TASK DESCRIPTION —
Please set out the lines below, from the line that contains "The width and height of the screenshot is (697, 329)." through the end, as a Markdown table with the columns Row and Line, skipping blank lines and leaving out the pictures.
start SUPPLIED MATERIAL
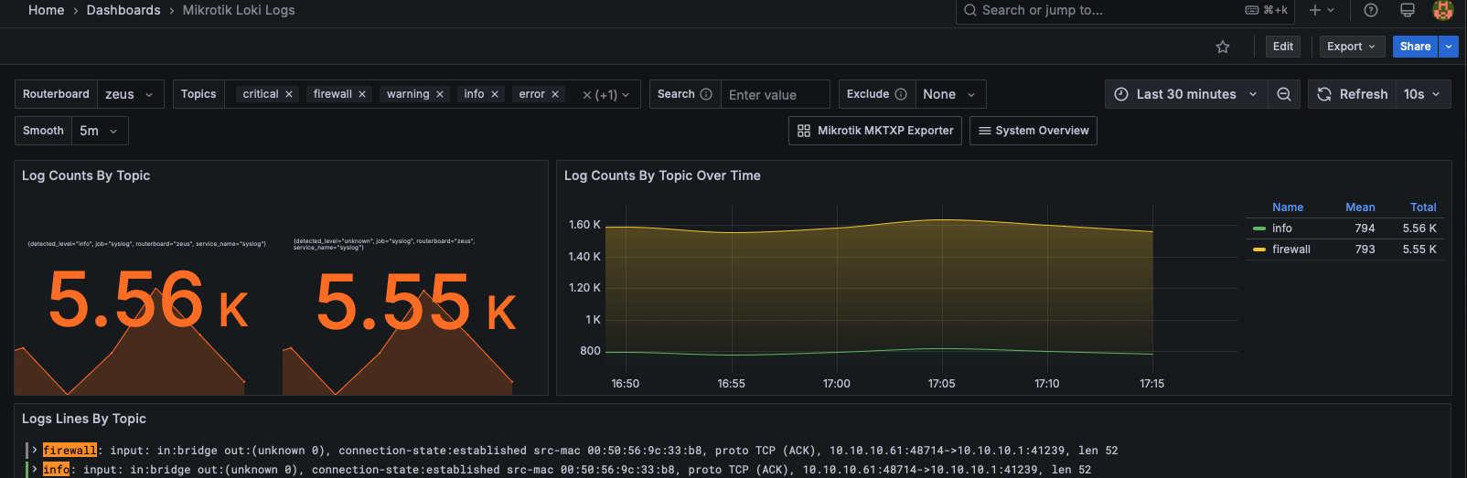Open the Smooth 5m dropdown
Image resolution: width=1467 pixels, height=478 pixels.
(x=99, y=131)
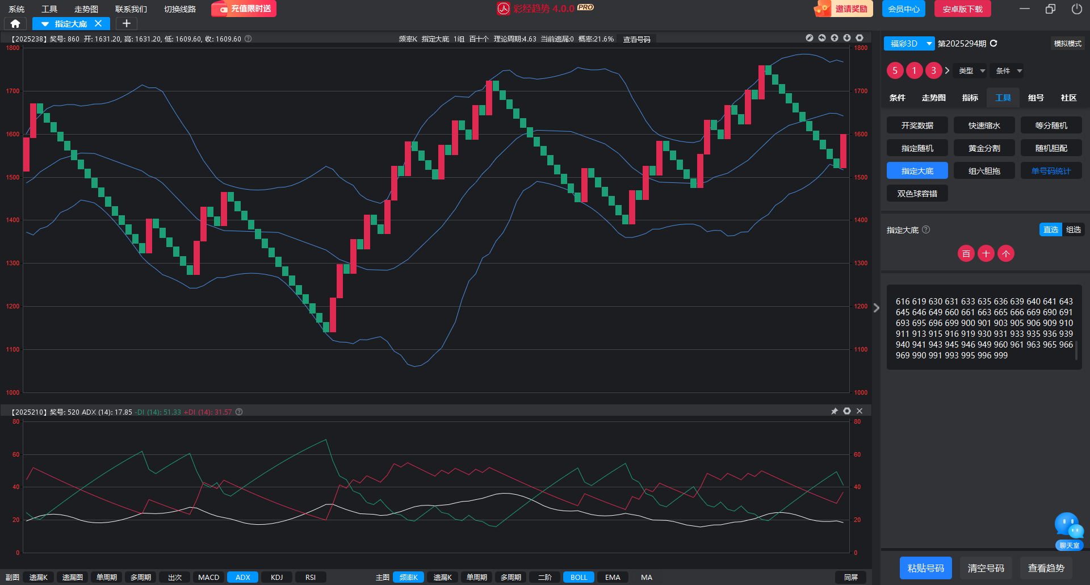Screen dimensions: 1090x585
Task: Pin the ADX sub-chart panel
Action: (x=835, y=411)
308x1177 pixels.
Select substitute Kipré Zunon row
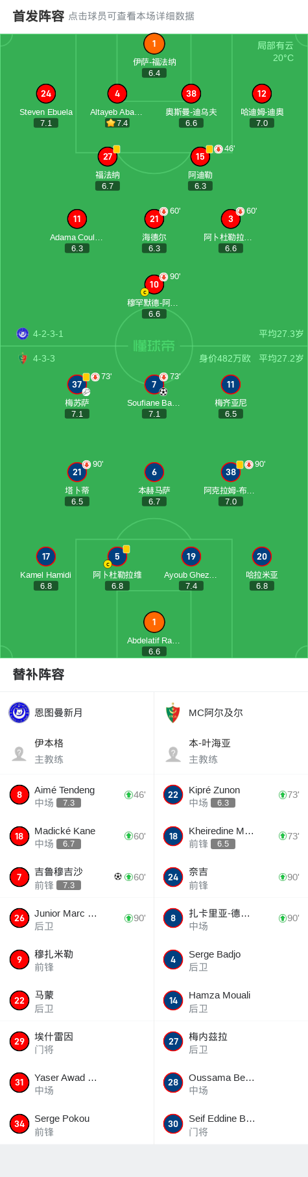[231, 795]
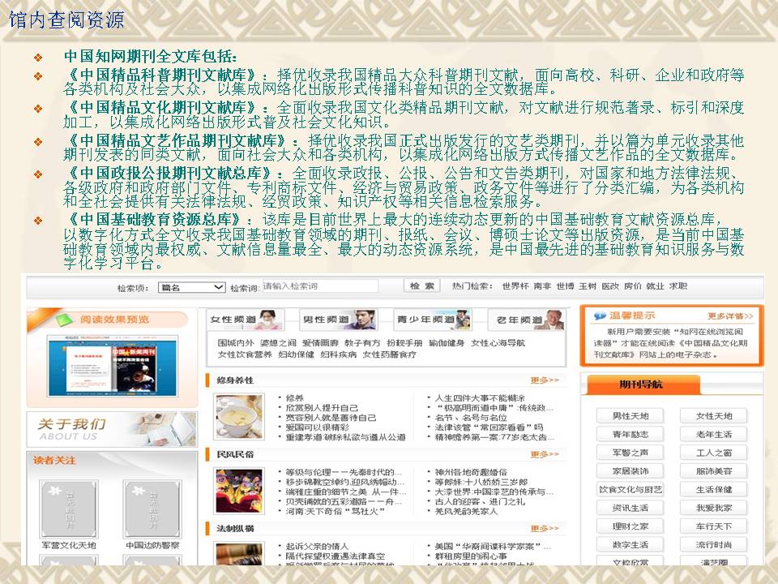The width and height of the screenshot is (778, 584).
Task: Click the 温馨提示 speech bubble icon
Action: click(x=600, y=316)
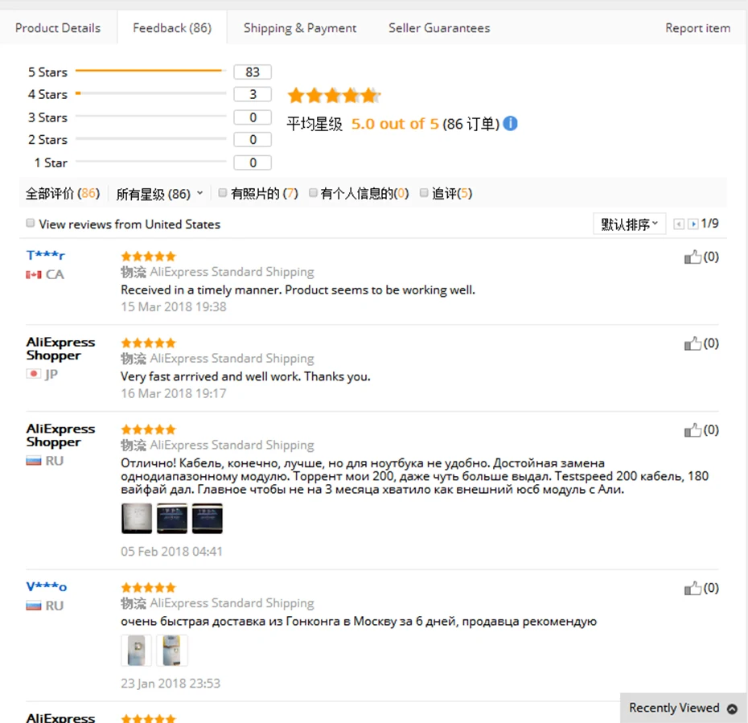This screenshot has height=723, width=748.
Task: Like the review by T***r
Action: pos(693,257)
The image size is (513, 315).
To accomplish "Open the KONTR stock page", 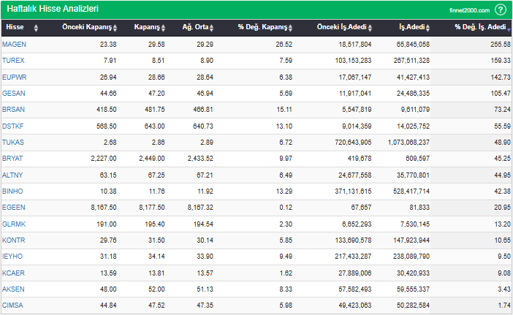I will [13, 240].
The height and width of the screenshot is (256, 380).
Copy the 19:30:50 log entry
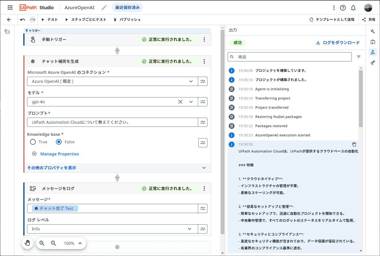(354, 144)
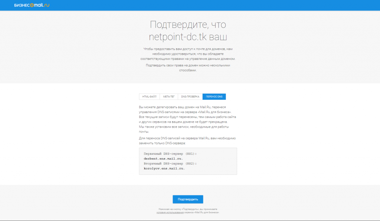Screen dimensions: 380x221
Task: Click the korolyov.ens.mail.ru server address
Action: pyautogui.click(x=164, y=168)
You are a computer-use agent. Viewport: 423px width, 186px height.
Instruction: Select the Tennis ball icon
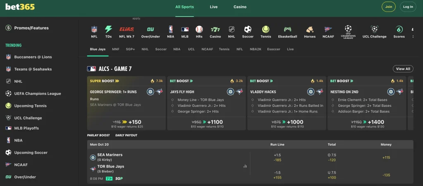coord(266,30)
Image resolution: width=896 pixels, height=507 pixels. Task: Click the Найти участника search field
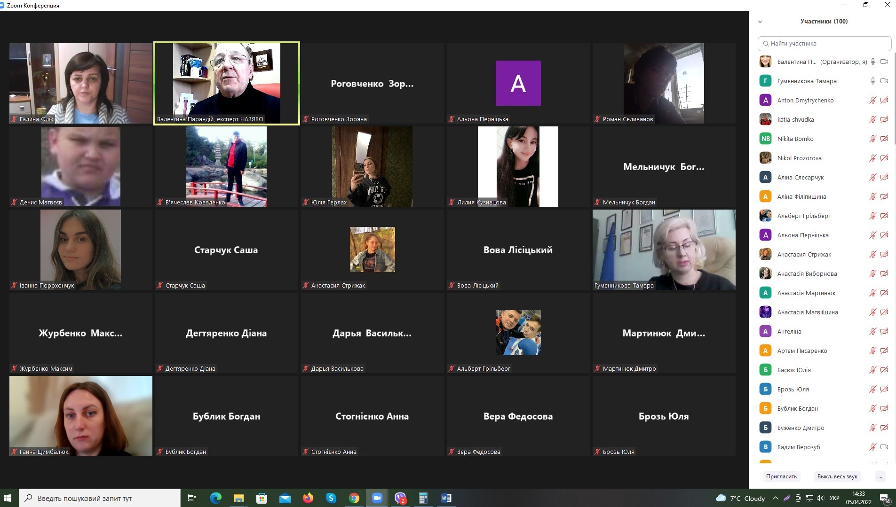coord(825,43)
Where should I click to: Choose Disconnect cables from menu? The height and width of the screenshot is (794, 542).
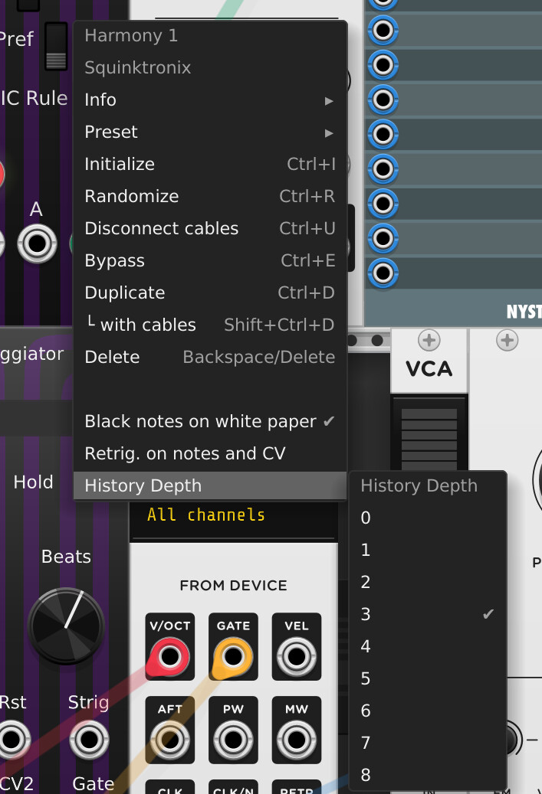tap(210, 228)
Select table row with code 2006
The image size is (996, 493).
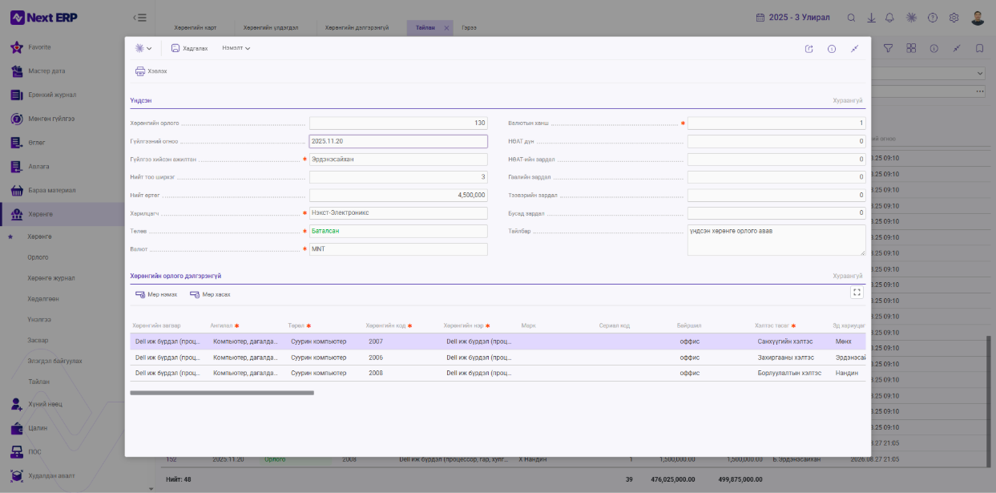[x=498, y=358]

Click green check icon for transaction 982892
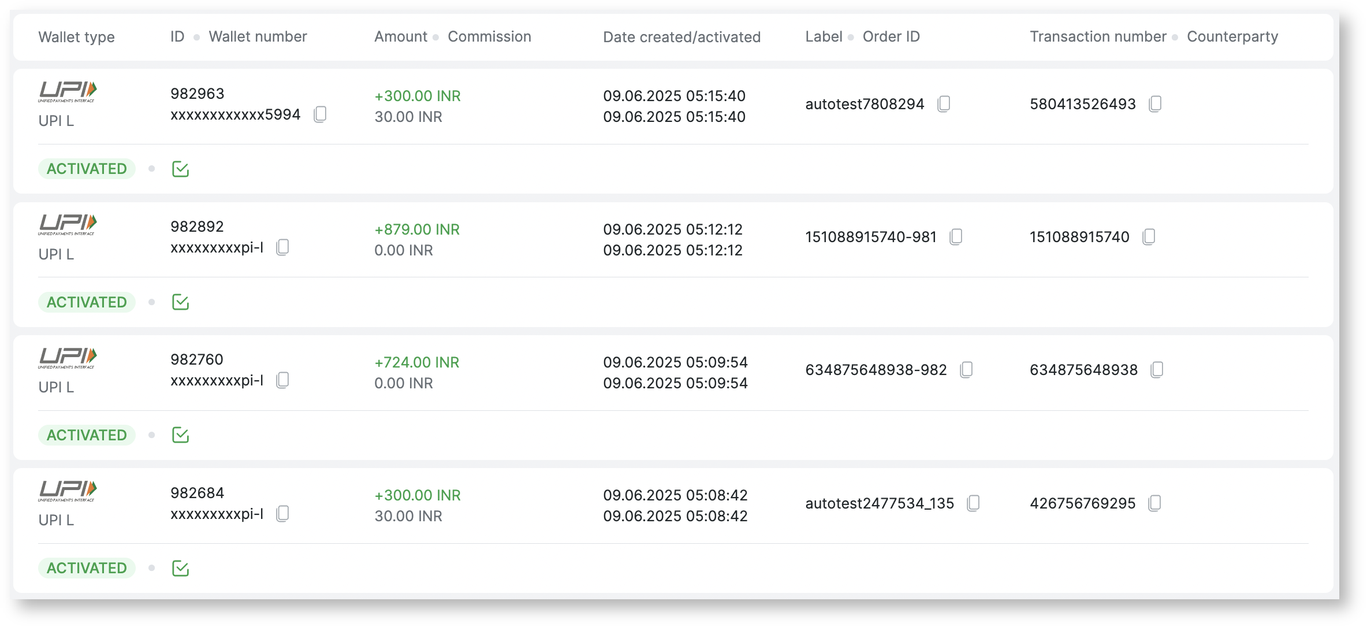(180, 302)
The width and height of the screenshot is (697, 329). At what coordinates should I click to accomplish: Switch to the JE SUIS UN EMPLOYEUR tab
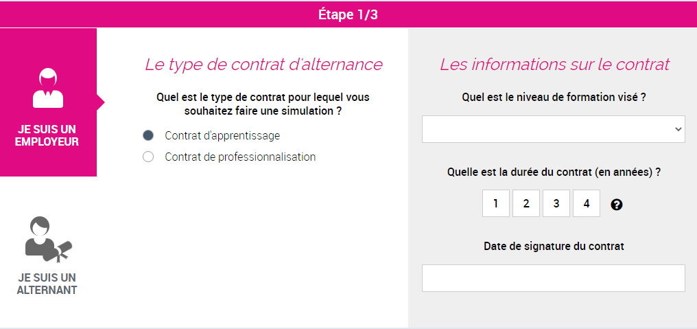48,102
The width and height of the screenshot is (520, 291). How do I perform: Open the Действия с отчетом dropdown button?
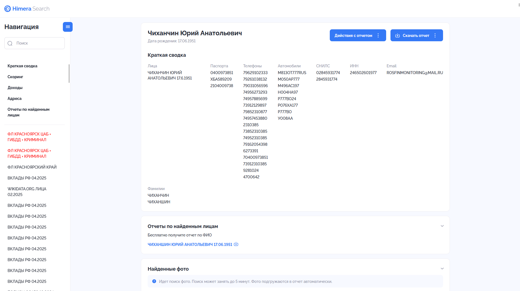point(358,35)
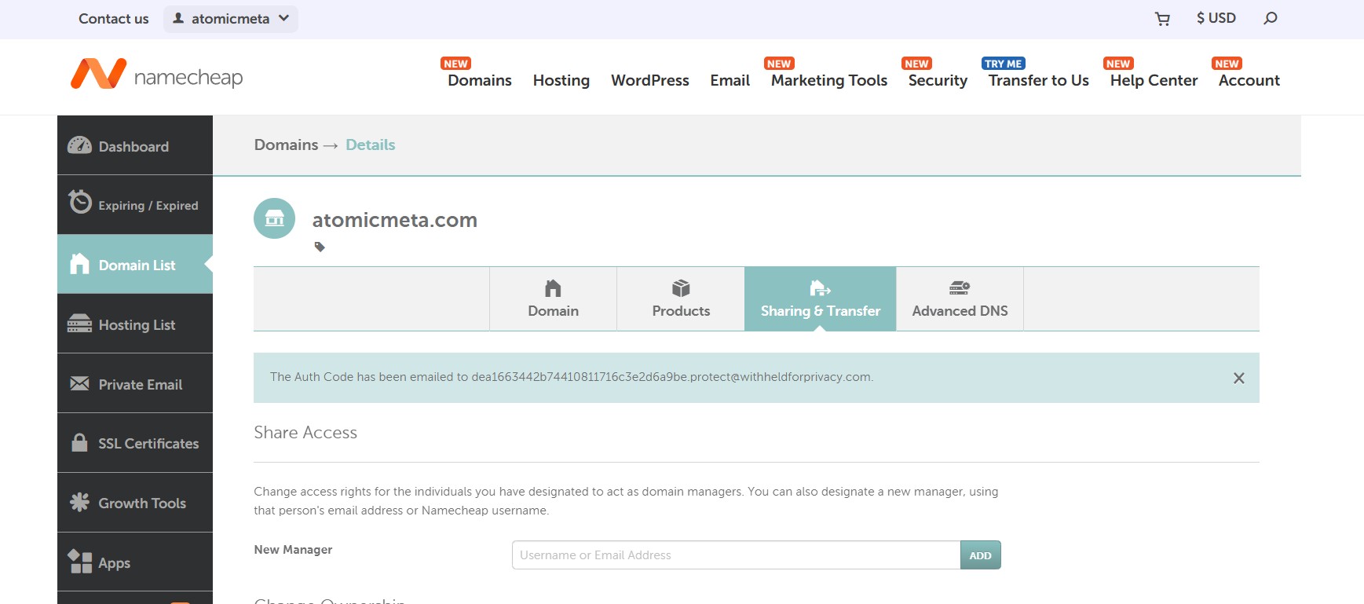
Task: Switch to the Advanced DNS tab
Action: (959, 299)
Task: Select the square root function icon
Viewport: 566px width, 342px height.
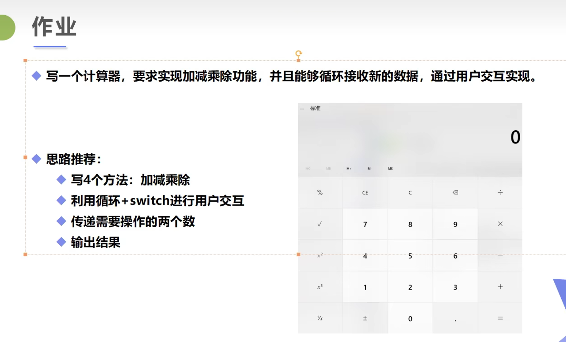Action: [x=319, y=223]
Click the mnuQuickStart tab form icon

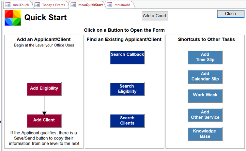tap(73, 5)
end SUPPLIED MATERIAL
OUTPUT FOR THIS EXERCISE —
| Row | Line |
|---|---|
| 1 | The width and height of the screenshot is (697, 329). At what coordinates should I click to accomplish: Switch to the JE SUIS UN EMPLOYEUR tab |
| 2 | 48,102 |
| 3 | The width and height of the screenshot is (520, 291). How do I perform: Open the Действия с отчетом dropdown button? |
| 4 | point(358,35) |
| 5 | Task: Switch to the Advanced DNS tab |
| 6 | Action: (959, 299) |
| 7 | Task: Select the square root function icon |
| 8 | Viewport: 566px width, 342px height. |
| 9 | Action: [x=319, y=223] |
| 10 | Click the mnuQuickStart tab form icon |
| 11 | tap(73, 5) |